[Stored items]
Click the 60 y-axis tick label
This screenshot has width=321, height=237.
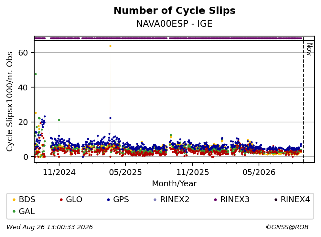[23, 53]
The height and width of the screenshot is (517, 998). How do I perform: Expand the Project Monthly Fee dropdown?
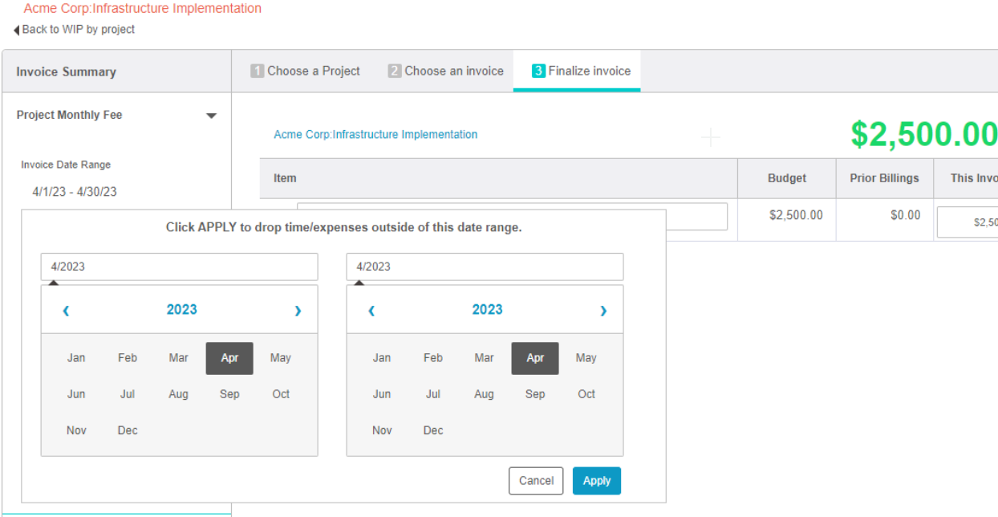(x=211, y=116)
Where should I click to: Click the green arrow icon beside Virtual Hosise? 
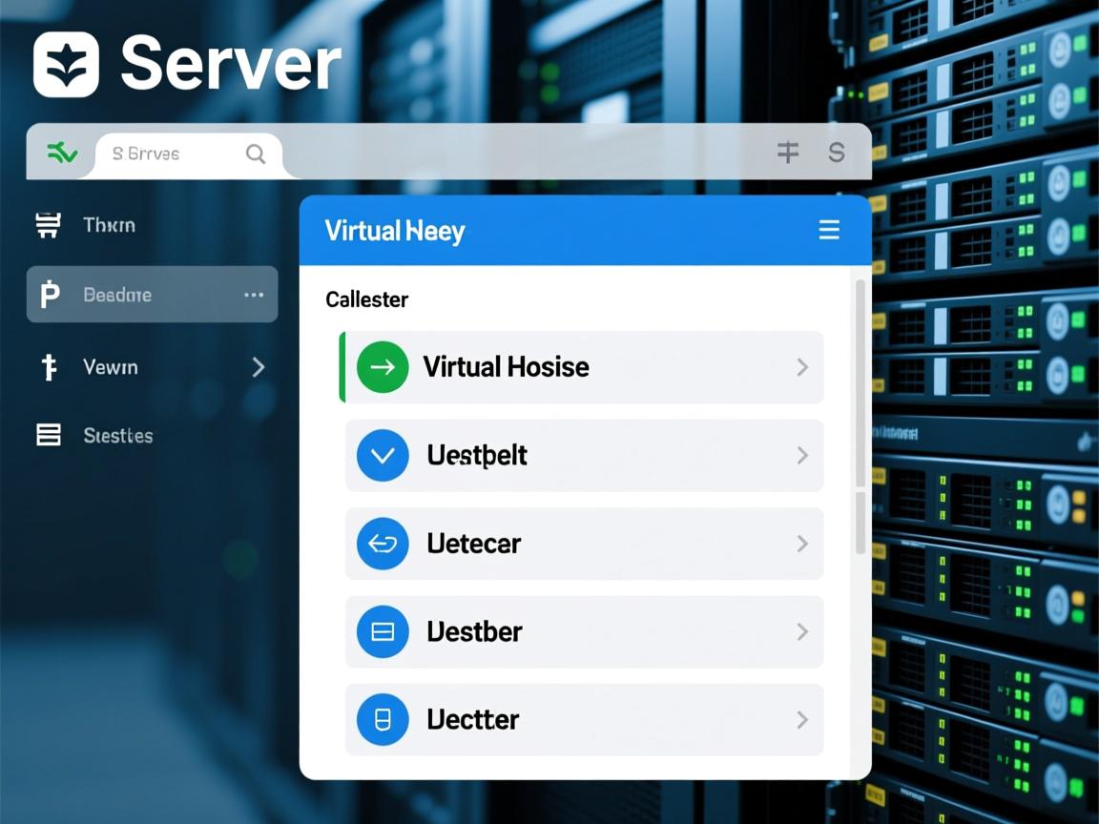(x=383, y=367)
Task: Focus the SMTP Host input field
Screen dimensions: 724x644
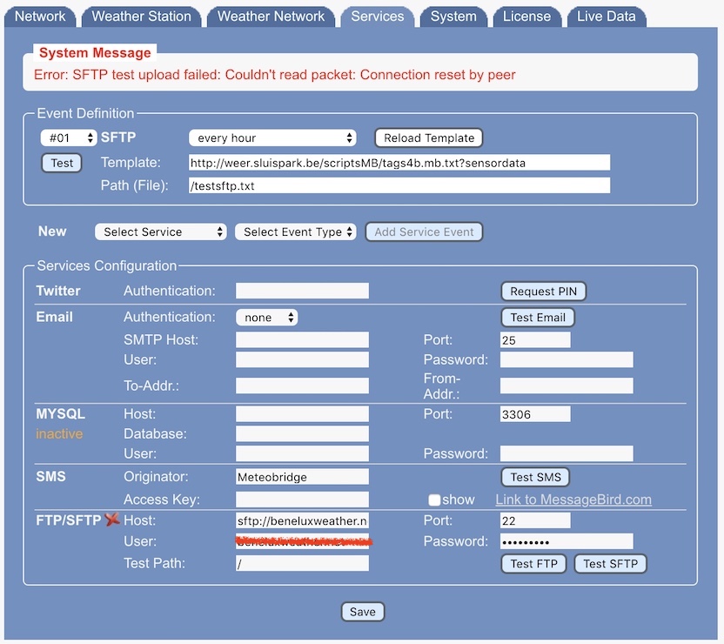Action: point(302,339)
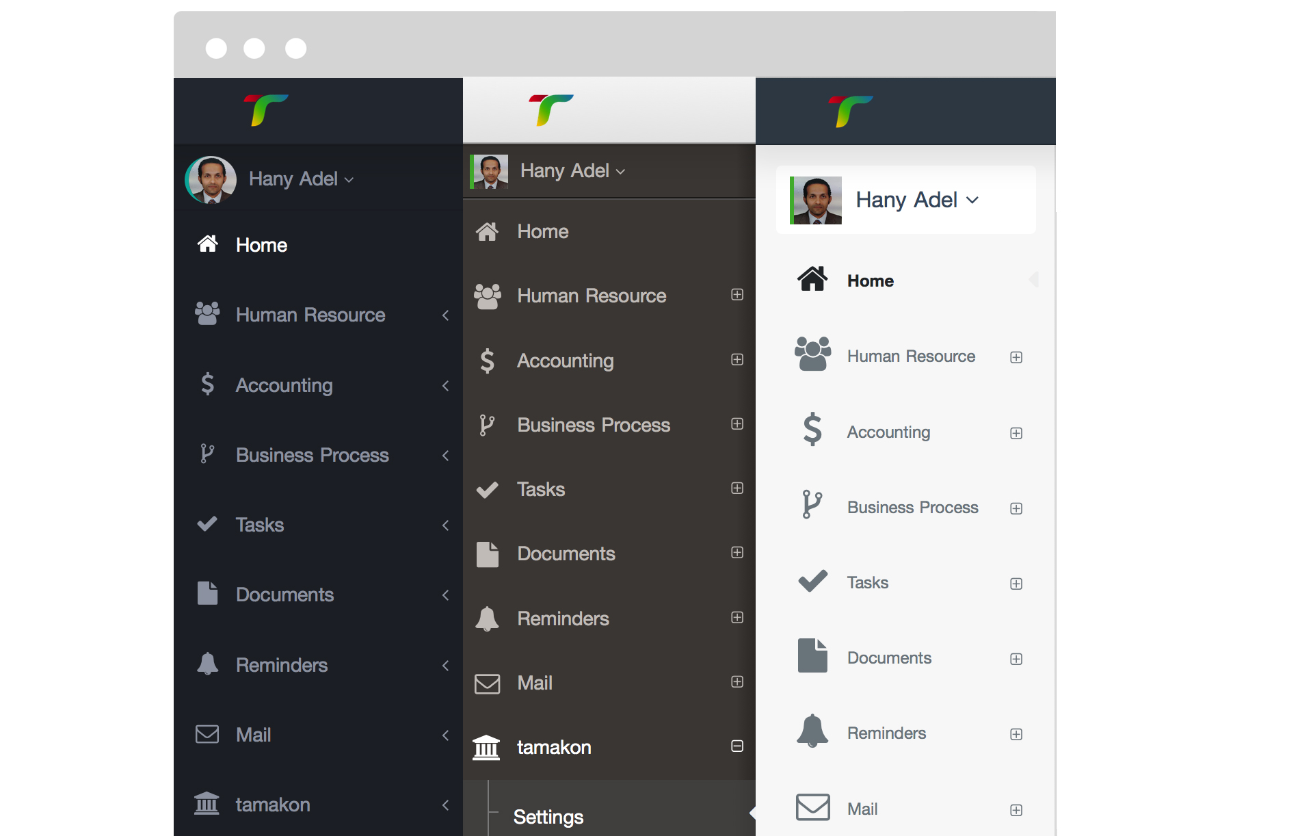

# Your task:
Once you find the line that contains "The height and", give it again along with every later line through the end of the data, word for word, minus the pictures.

# Result of the exercise:
The height and width of the screenshot is (517, 998). How do I perform: Expand the Project Monthly Fee dropdown?
(x=211, y=116)
Where should I click to: Click the green arrow icon beside Virtual Hosise? 
(x=383, y=367)
Task: Focus the SMTP Host input field
Screen dimensions: 724x644
Action: point(302,339)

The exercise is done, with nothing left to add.